In [87]:
import pandas as pd

import spacy
import collections

from bs4 import BeautifulSoup as BS

nlp = spacy.load('de_core_news_sm')
pd.set_option('display.max_rows', 500)
pd.set_option('display.max_columns', 500)
pd.set_option('display.width', 1000)

In [88]:
df_tag_category = pd.read_parquet('data/tag_category.parquet')
df_tag = pd.read_parquet('data/tag.parquet')

df_event = pd.read_parquet('data/event.parquet')
df_event_tags = pd.read_parquet('data/event_tags.parquet')
df_event_material_list = pd.read_parquet('data/event_material_list.parquet')

df_experiment = pd.read_parquet('data/experiment.parquet')
df_experiment_item = pd.read_parquet('data/experiment_item.parquet')

df_request_log = pd.read_parquet('data/request_log.parquet')

In [89]:
# first Experiment
df_experiment_item = df_experiment_item[df_experiment_item['created_at'] > '2021-03-10']
df_experiment_item = df_experiment_item[df_experiment_item['created_at'] < '2021-03-27']

In [90]:
def num_apperances_of_tag(html, tag):
    soup = BS(html)
    return len(soup.find_all(tag))

def get_text(html):
    soup = BS(html)
    whitelist = [
      'p',
      'li',
      'span'
    ]
    text_elements = [t for t in soup.find_all(text=True) if t.parent.name in whitelist]
    return ' '.join(text_elements)
  
def count_char(string, char):
    return string.count(char)

In [91]:
# html features
df_features = df_event

df_features['p_tag'] = df_features['description'].apply(num_apperances_of_tag, args=('p',))
df_features['img_tag'] = df_features['description'].apply(num_apperances_of_tag, args=('img',))
df_features['b_tag'] = df_features['description'].apply(num_apperances_of_tag, args=('b',))
df_features['li_tag'] = df_features['description'].apply(num_apperances_of_tag, args=('li',))
df_features['span_tag'] = df_features['description'].apply(num_apperances_of_tag, args=('span',))
df_features['a_tag'] = df_features['description'].apply(num_apperances_of_tag, args=('a',))
df_features['u_tag'] = df_features['description'].apply(num_apperances_of_tag, args=('u',))

Set of tasks:
1. The notebook code filters the experiment entries to those created after 2021-03-10 and before 2021-03-27. Explain in one to three sentences why it does this.
2. Write out the part of the notebook code between "pd.set_option('display.max_rows', 500)" and "df_tag_category = pd.read_parquet('data/tag_category.parquet')", inclusive.

Supplied records:

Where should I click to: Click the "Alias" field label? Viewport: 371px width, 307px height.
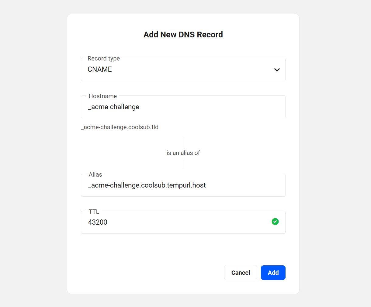[x=95, y=174]
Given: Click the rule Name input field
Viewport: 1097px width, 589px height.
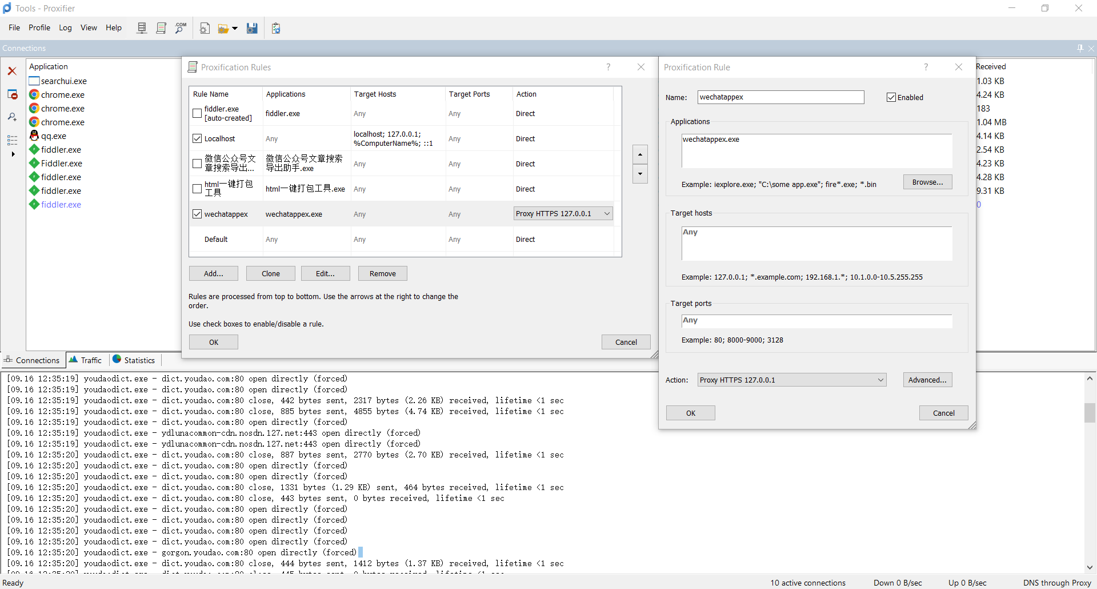Looking at the screenshot, I should point(780,97).
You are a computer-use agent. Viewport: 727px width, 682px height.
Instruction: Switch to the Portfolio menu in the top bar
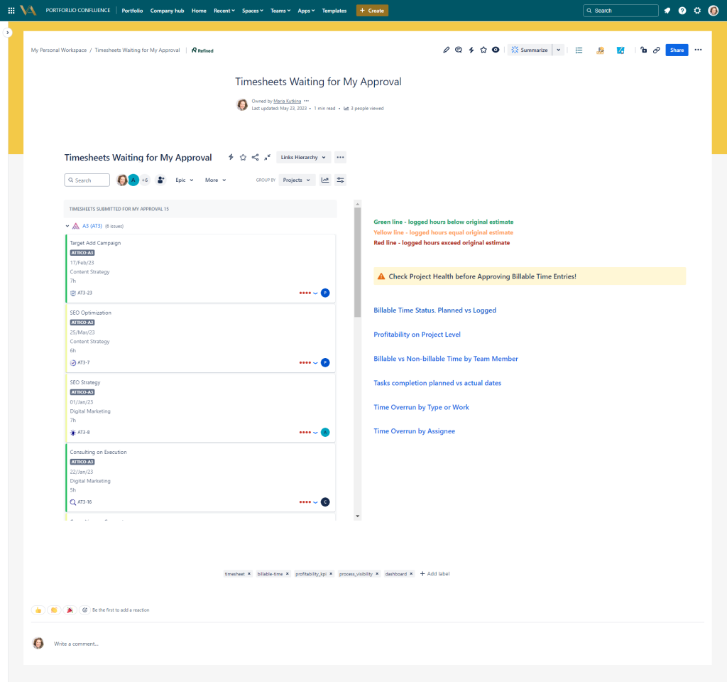click(x=133, y=10)
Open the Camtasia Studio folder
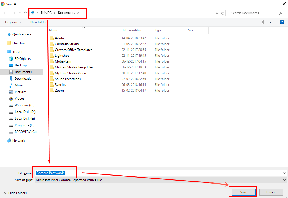This screenshot has height=198, width=288. 67,44
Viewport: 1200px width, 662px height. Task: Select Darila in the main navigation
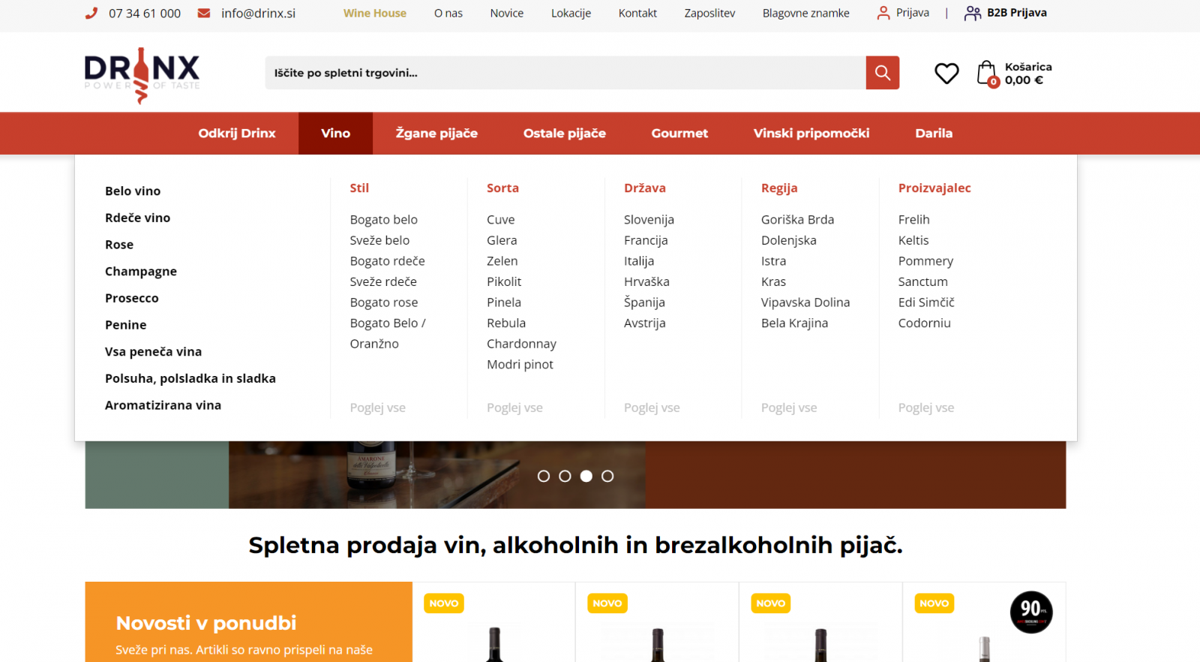point(934,133)
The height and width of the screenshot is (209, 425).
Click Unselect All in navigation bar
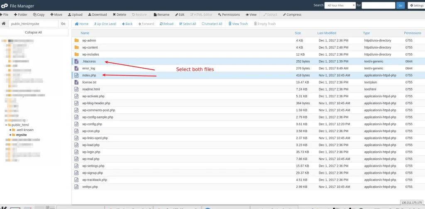click(x=212, y=24)
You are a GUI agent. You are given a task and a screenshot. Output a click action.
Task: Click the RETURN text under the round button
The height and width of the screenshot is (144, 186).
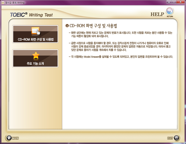pyautogui.click(x=170, y=17)
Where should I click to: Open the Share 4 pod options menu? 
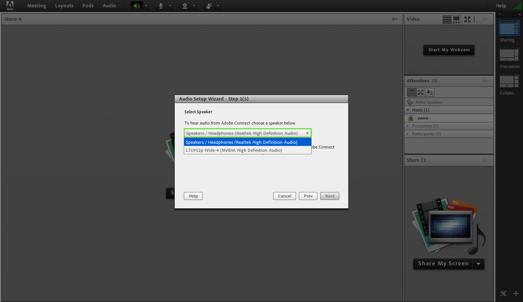click(395, 19)
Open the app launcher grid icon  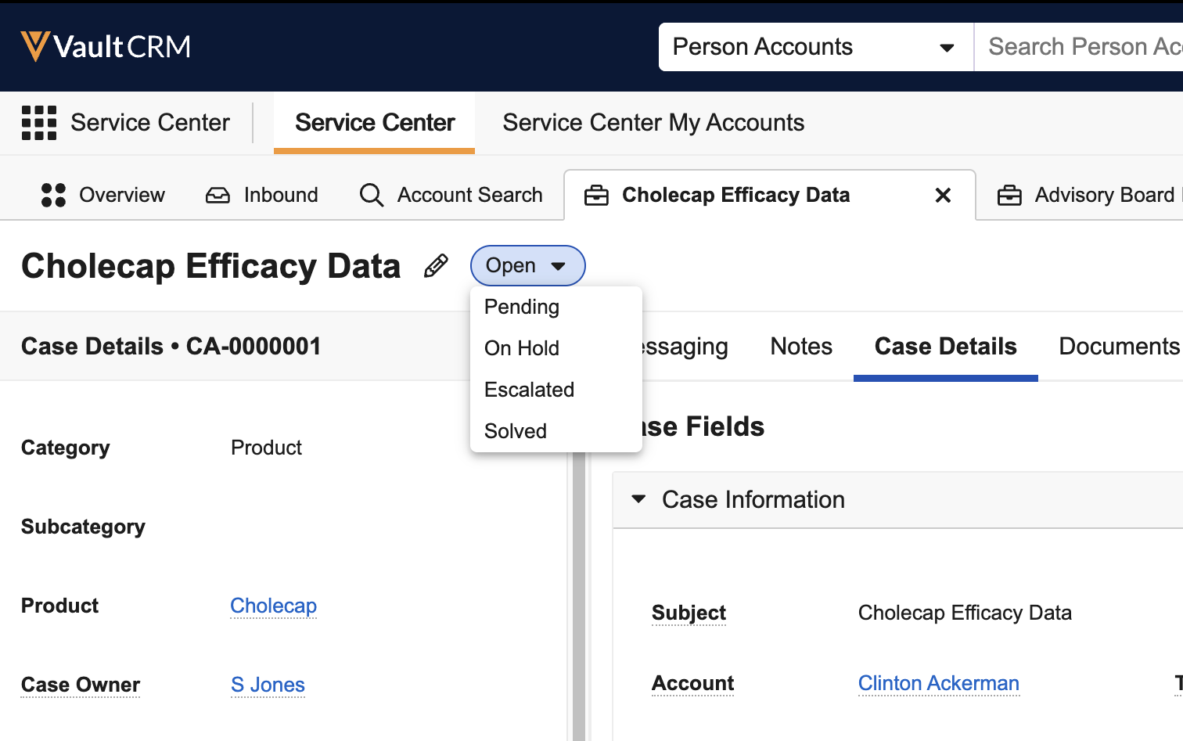click(39, 123)
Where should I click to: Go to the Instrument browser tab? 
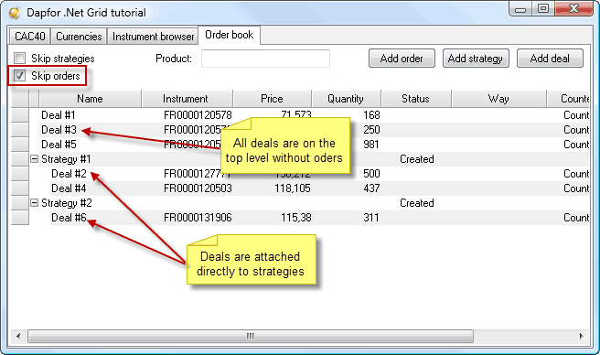pyautogui.click(x=153, y=37)
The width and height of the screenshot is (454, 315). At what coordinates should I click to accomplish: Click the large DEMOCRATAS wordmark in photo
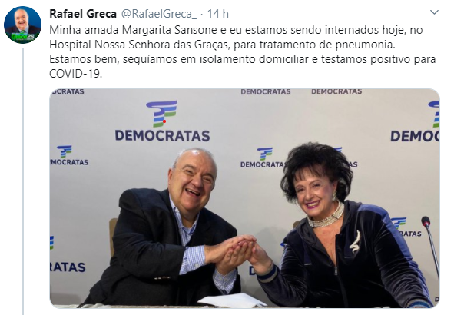coord(162,135)
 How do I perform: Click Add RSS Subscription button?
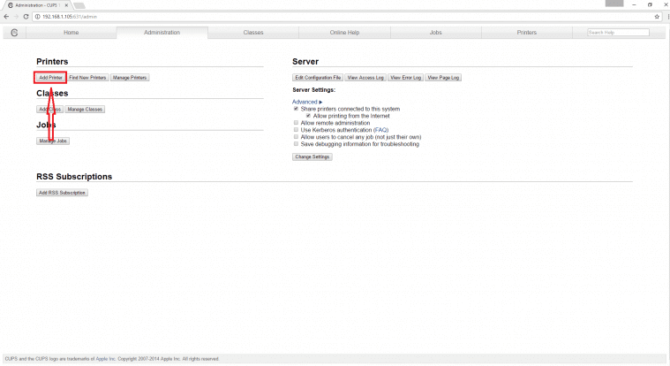tap(62, 193)
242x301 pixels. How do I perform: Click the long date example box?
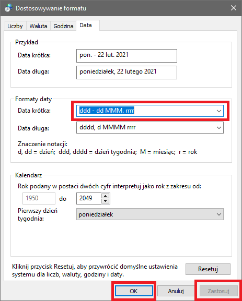point(126,73)
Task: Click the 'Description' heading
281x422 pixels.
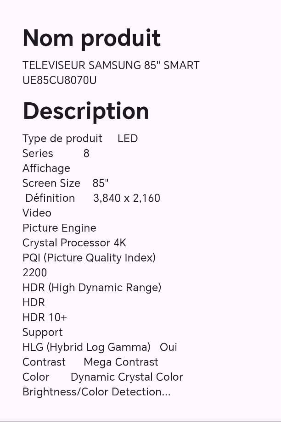Action: coord(86,111)
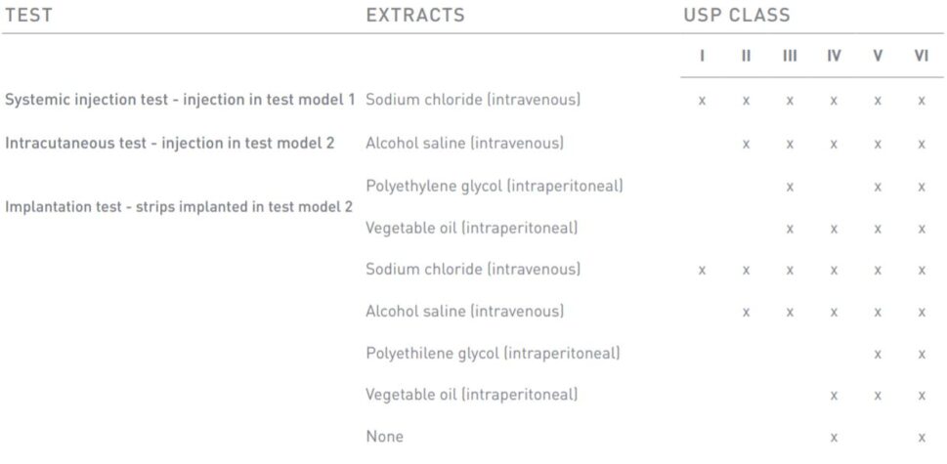Screen dimensions: 947x464
Task: Click the class III column label
Action: coord(790,56)
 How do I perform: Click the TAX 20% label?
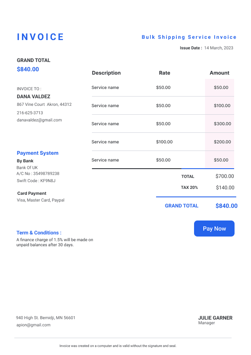(x=189, y=188)
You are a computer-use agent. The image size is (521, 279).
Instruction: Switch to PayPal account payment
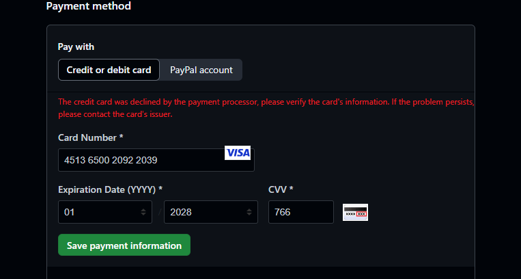pos(201,70)
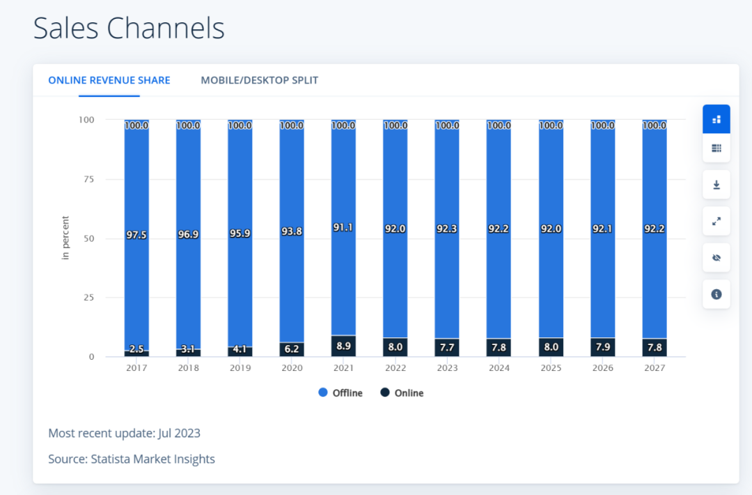Click the 2027 online segment 7.8
The width and height of the screenshot is (752, 495).
tap(654, 347)

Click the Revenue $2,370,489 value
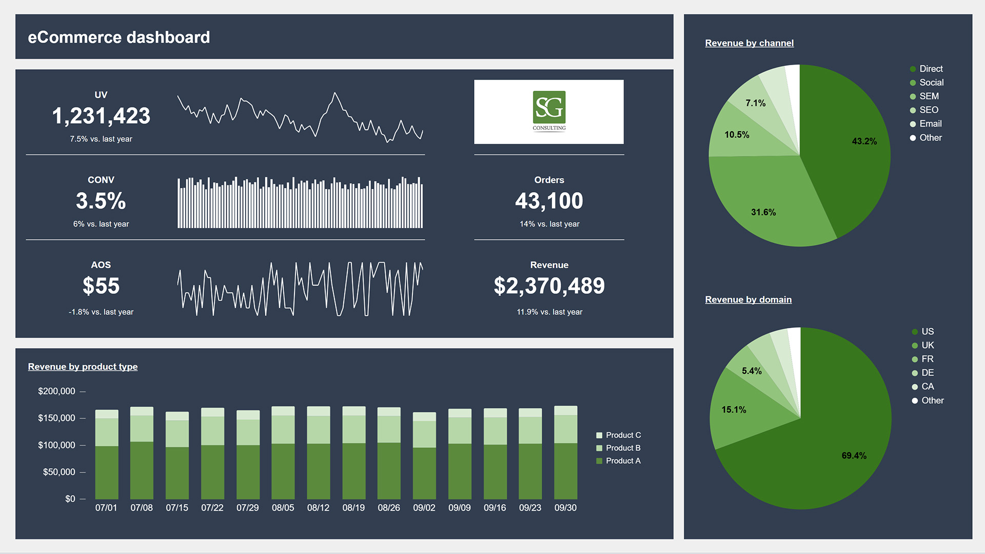click(549, 286)
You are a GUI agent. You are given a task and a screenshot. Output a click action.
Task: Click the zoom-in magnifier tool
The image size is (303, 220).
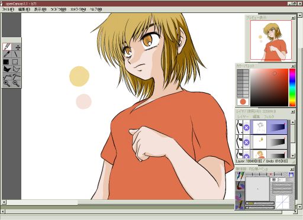click(x=7, y=84)
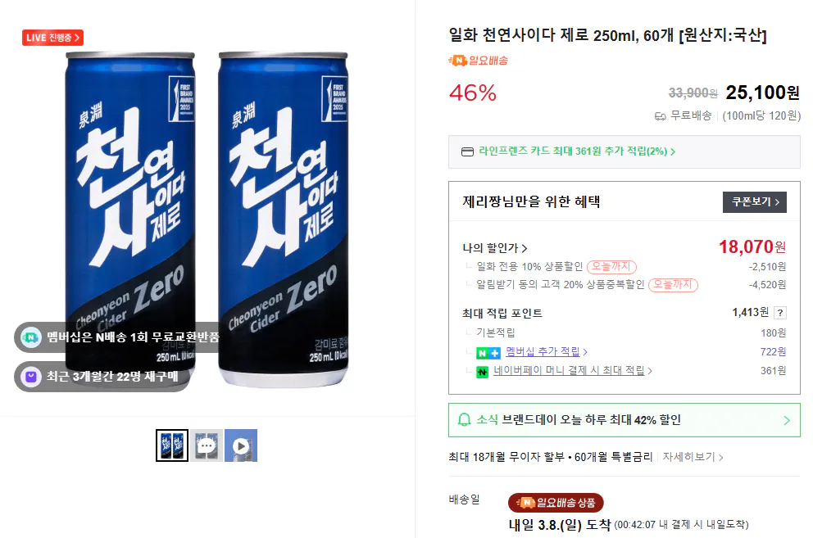Open the 쿠폰보기 coupon button
The width and height of the screenshot is (813, 538).
coord(753,203)
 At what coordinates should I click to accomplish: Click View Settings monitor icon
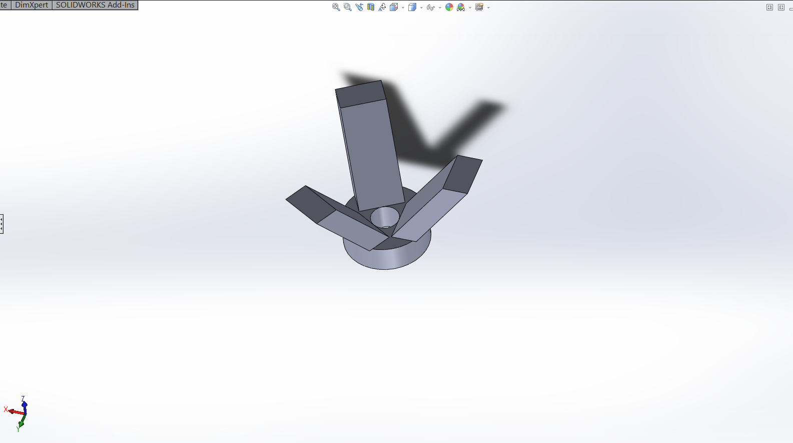pos(479,7)
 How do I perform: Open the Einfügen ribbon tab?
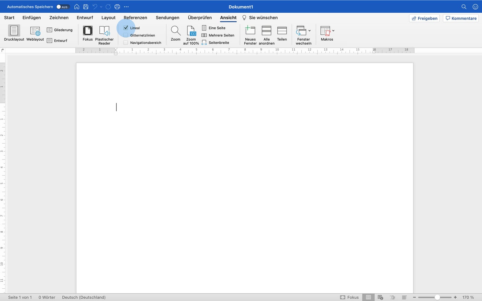click(32, 17)
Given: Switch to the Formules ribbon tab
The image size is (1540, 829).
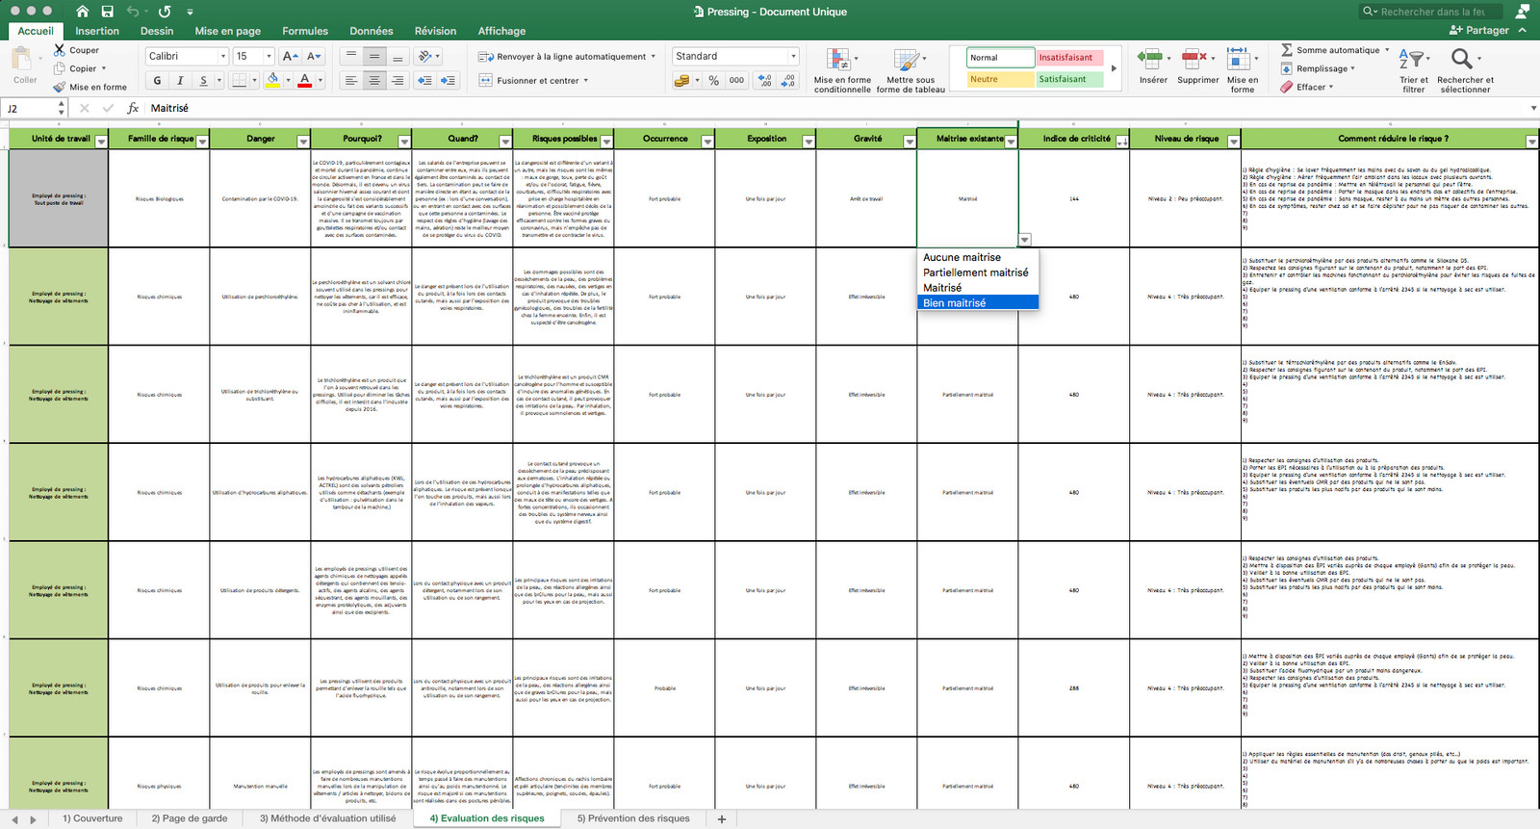Looking at the screenshot, I should [x=305, y=31].
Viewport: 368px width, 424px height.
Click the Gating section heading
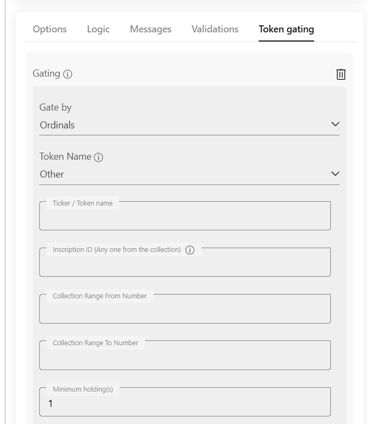point(46,73)
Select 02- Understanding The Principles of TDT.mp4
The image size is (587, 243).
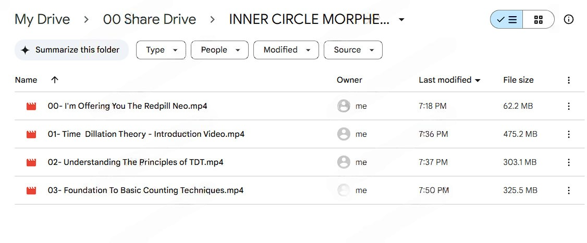coord(136,162)
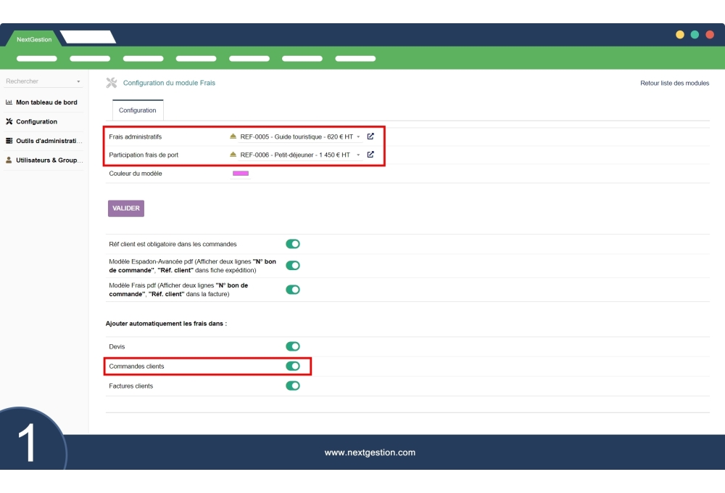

Exercise responses:
1. The comment "# first Experiment" labels that step. The two date filters on 'created_at' keep only the experiment items from the first experiment.

2.
pd.set_option('display.max_rows', 500)
pd.set_option('display.max_columns', 500)
pd.set_option('display.width', 1000)

In [88]:
df_tag_category = pd.read_parquet('data/tag_category.parquet')